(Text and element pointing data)
════════════════

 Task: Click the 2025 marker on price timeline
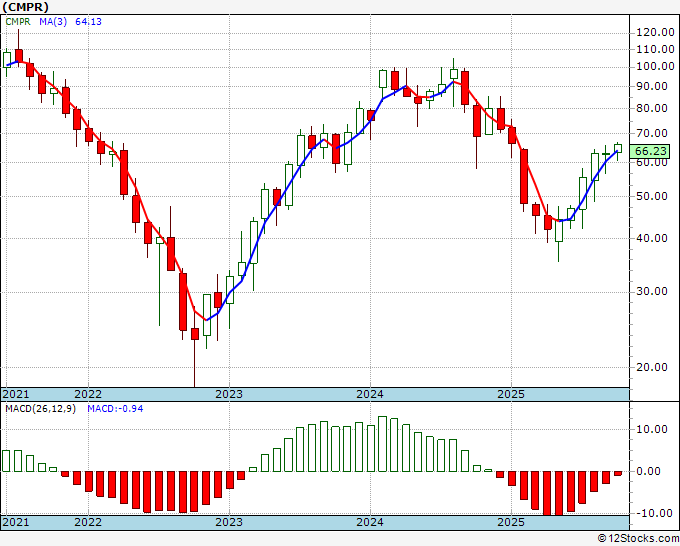tap(511, 394)
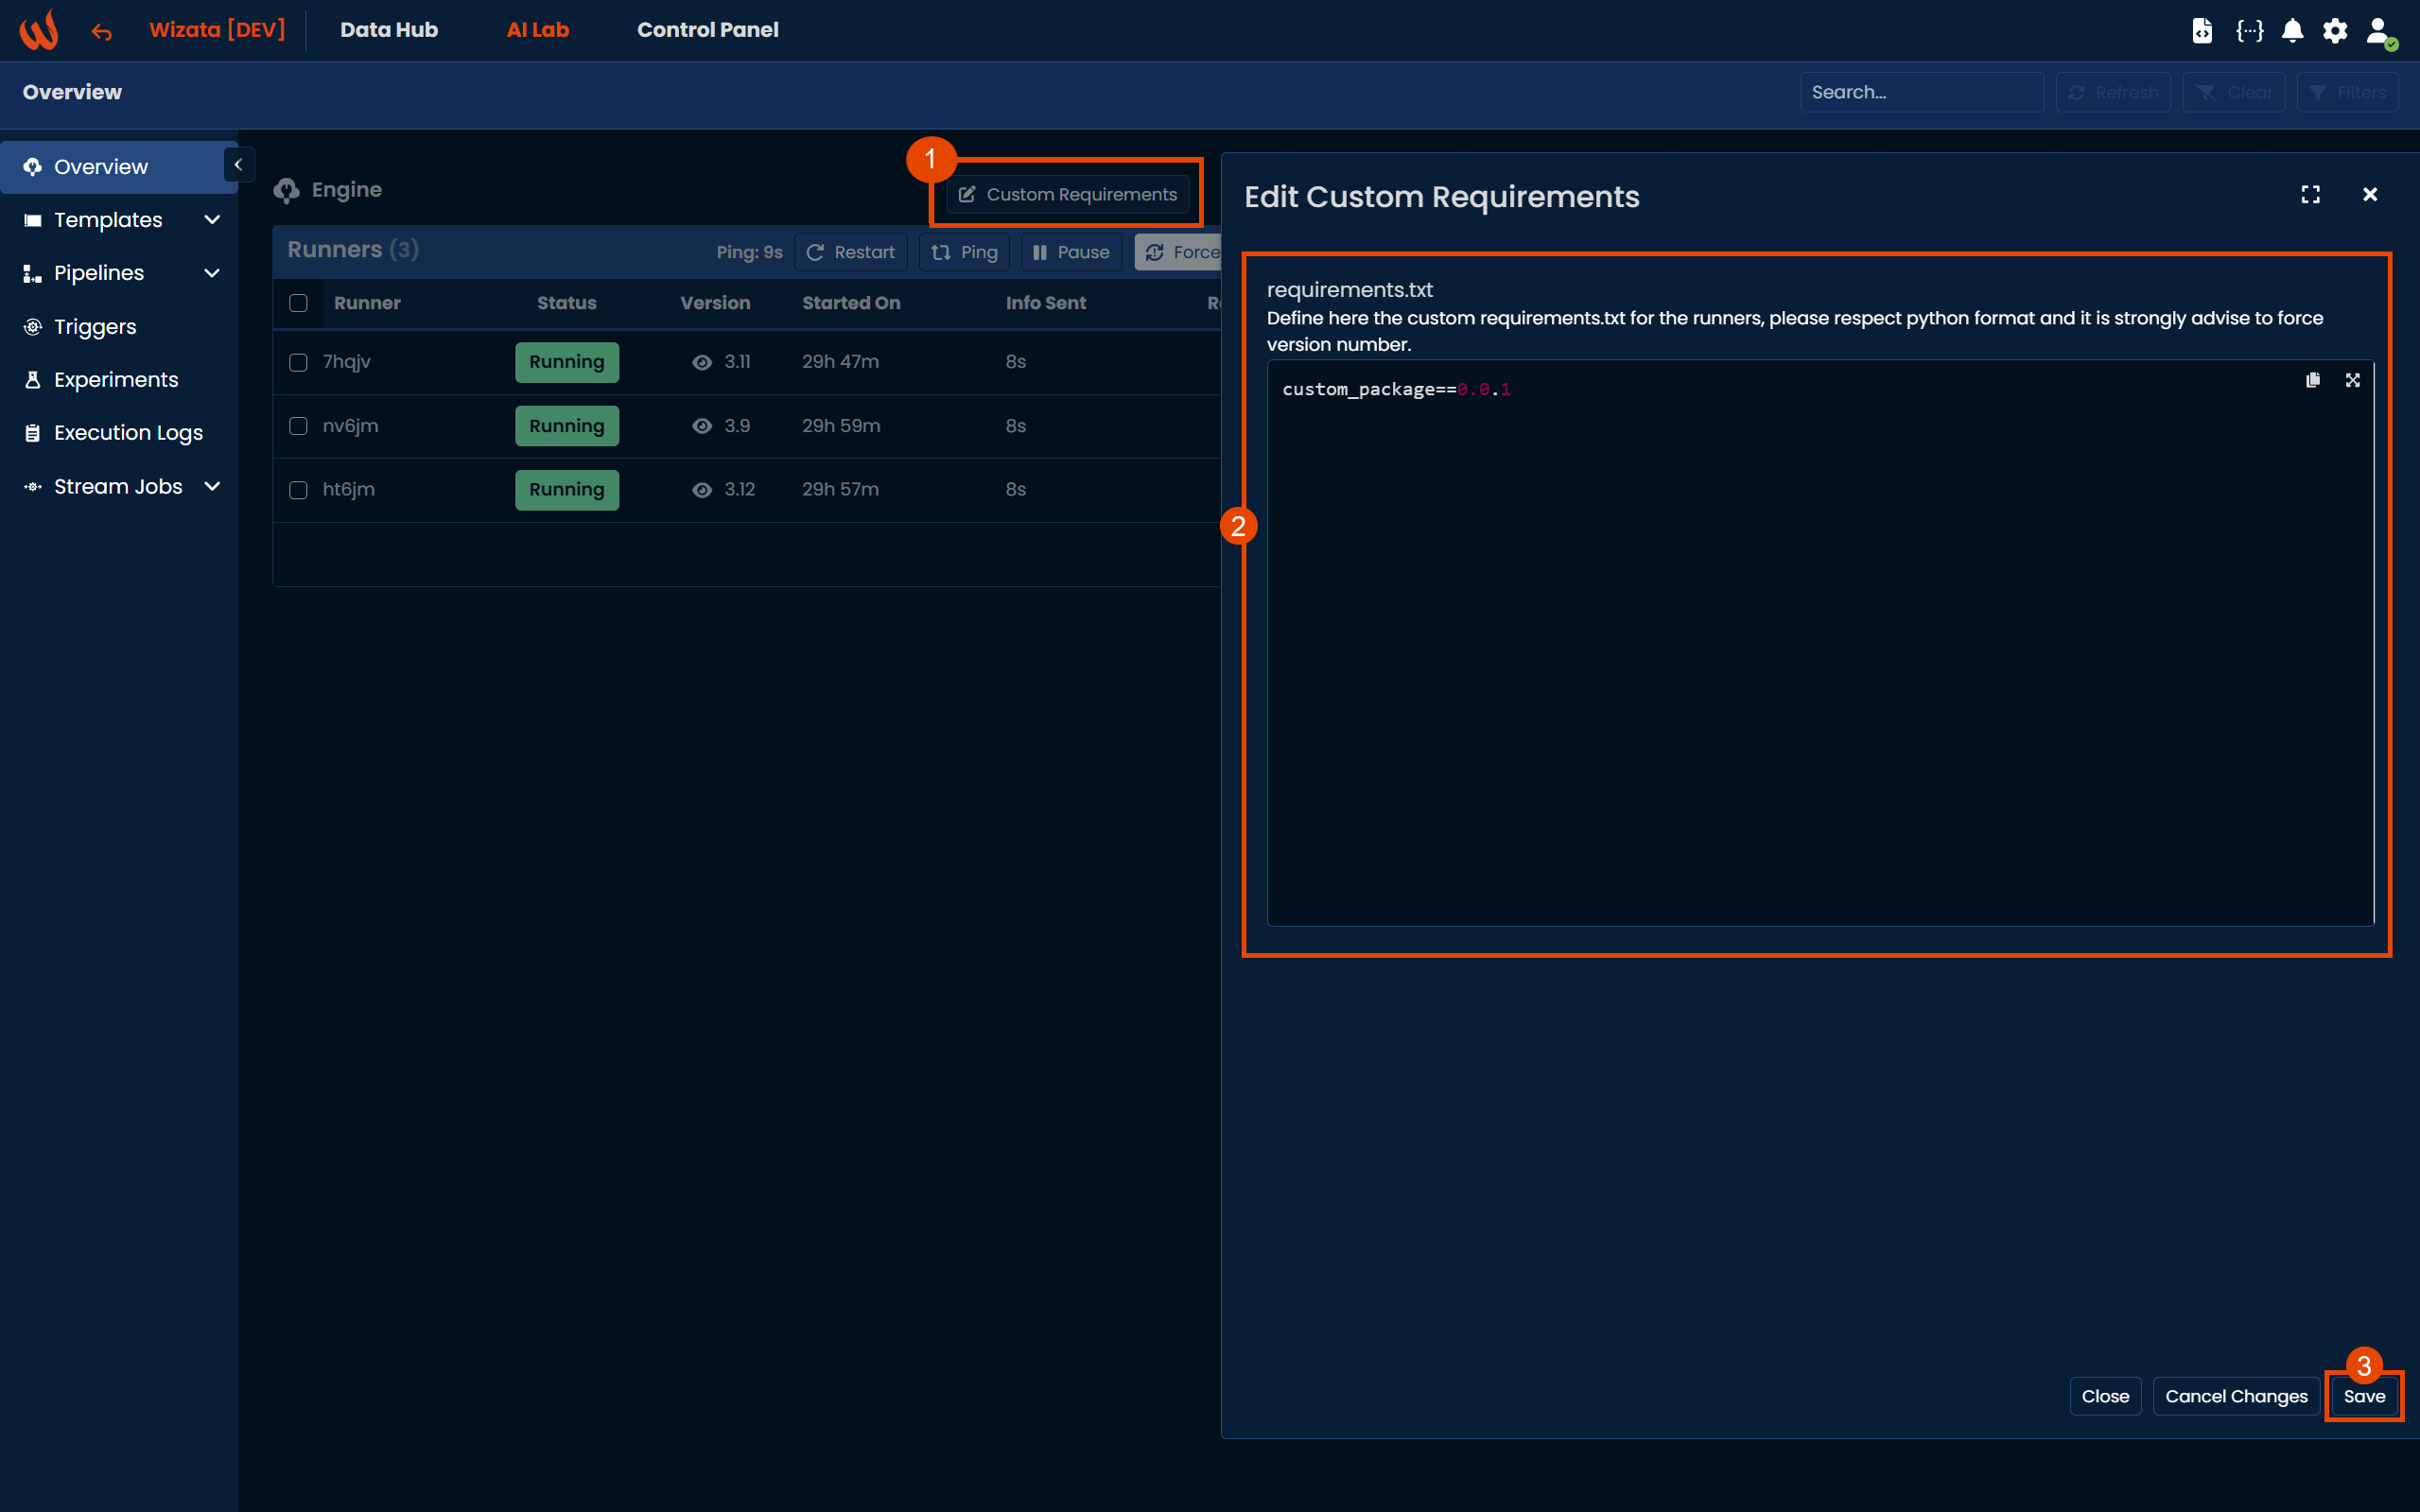This screenshot has width=2420, height=1512.
Task: Check the nv6jm runner checkbox
Action: point(298,426)
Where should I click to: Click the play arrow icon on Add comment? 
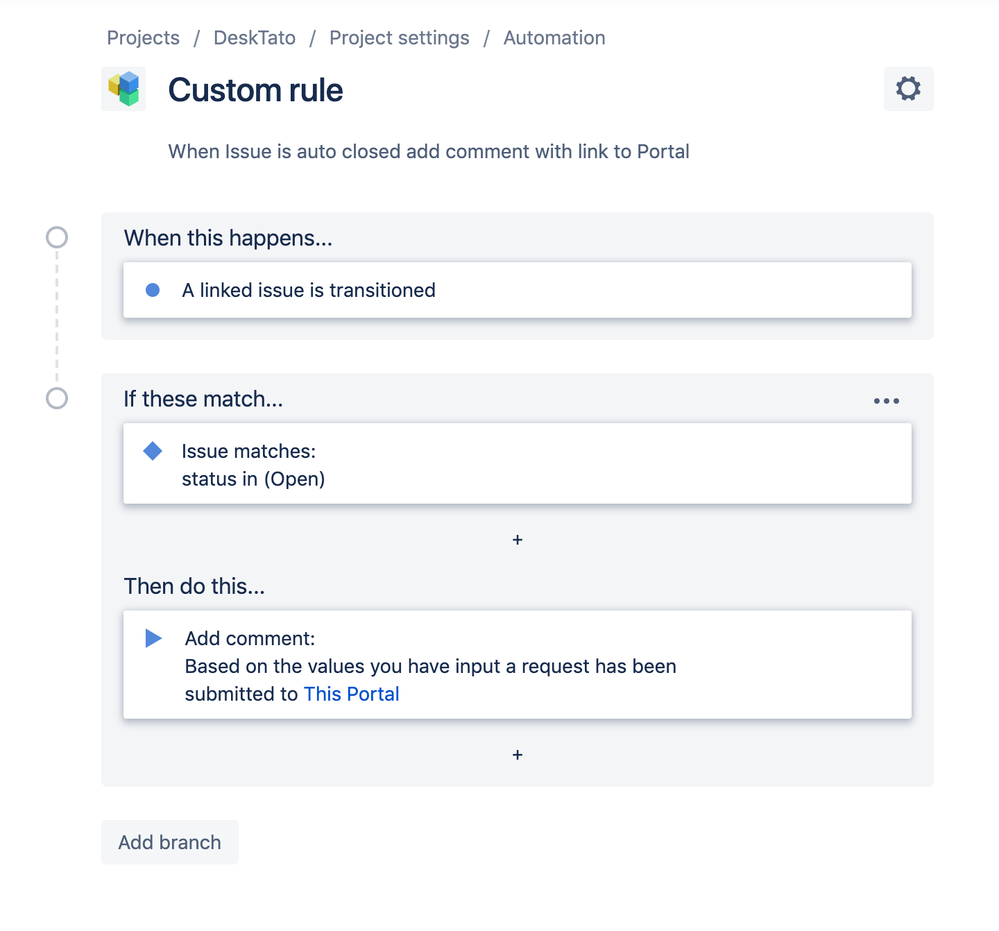(x=152, y=638)
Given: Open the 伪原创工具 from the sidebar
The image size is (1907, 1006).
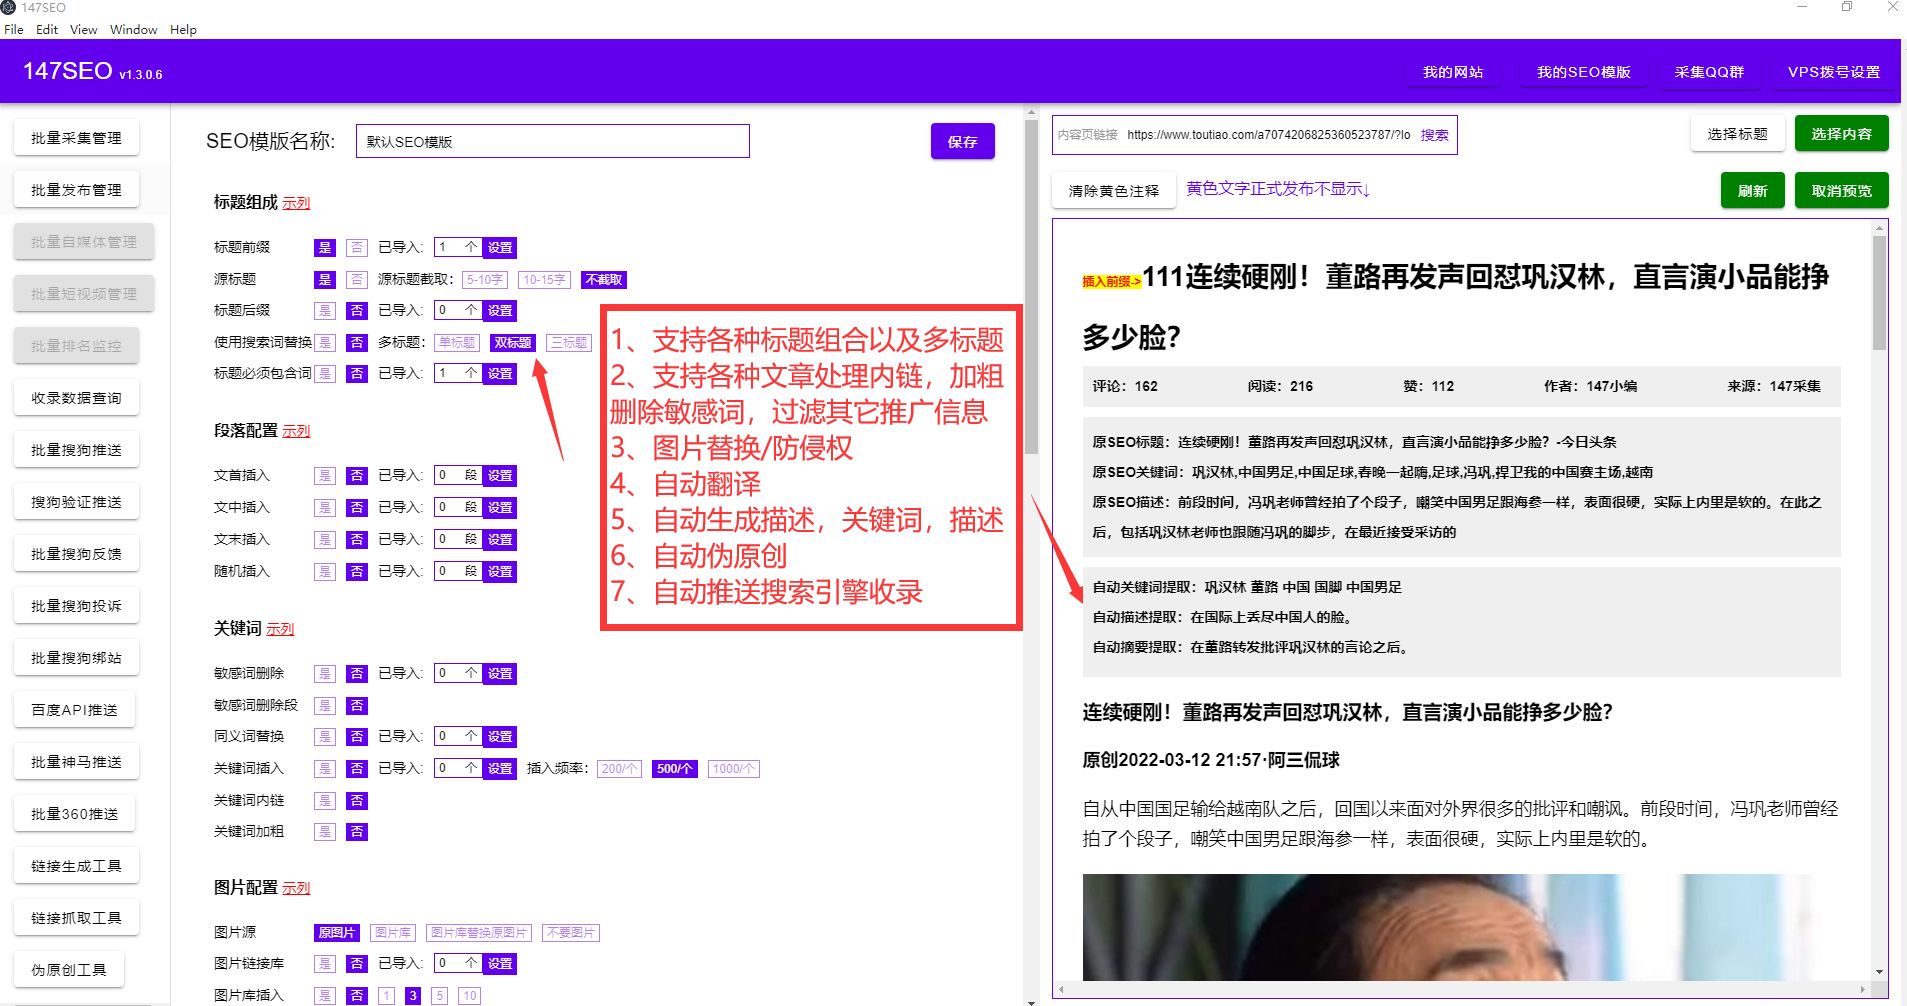Looking at the screenshot, I should (69, 968).
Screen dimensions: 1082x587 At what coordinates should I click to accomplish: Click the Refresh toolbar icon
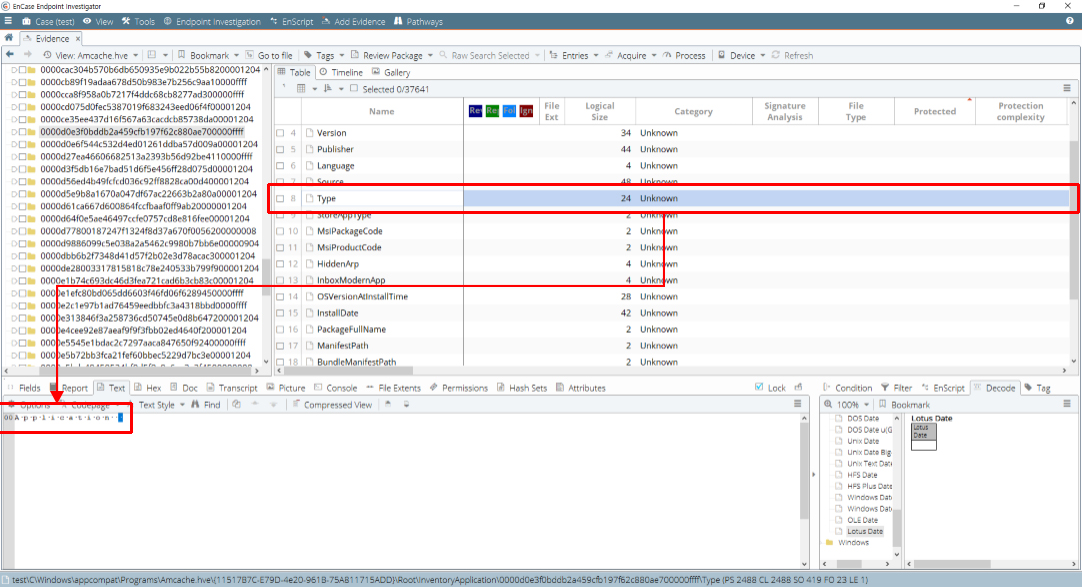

════════════════

TASK GOAL
Please lay out the data above as a JSON list of strings, one string per line and blank lines skipped, starting at the first line and stopping after the line that contains "(x=152, y=638)". Leave the pictures out of the answer.

ANSWER FOR THIS EXERCISE
[
  " Task: Click the 2025 marker on price timeline",
  "tap(511, 394)",
  "This screenshot has width=2420, height=1512.",
  "Task: Check the nv6jm runner checkbox",
  "Action: point(298,426)",
  "Where should I click to: Click the play arrow icon on Add comment? ",
  "(x=152, y=638)"
]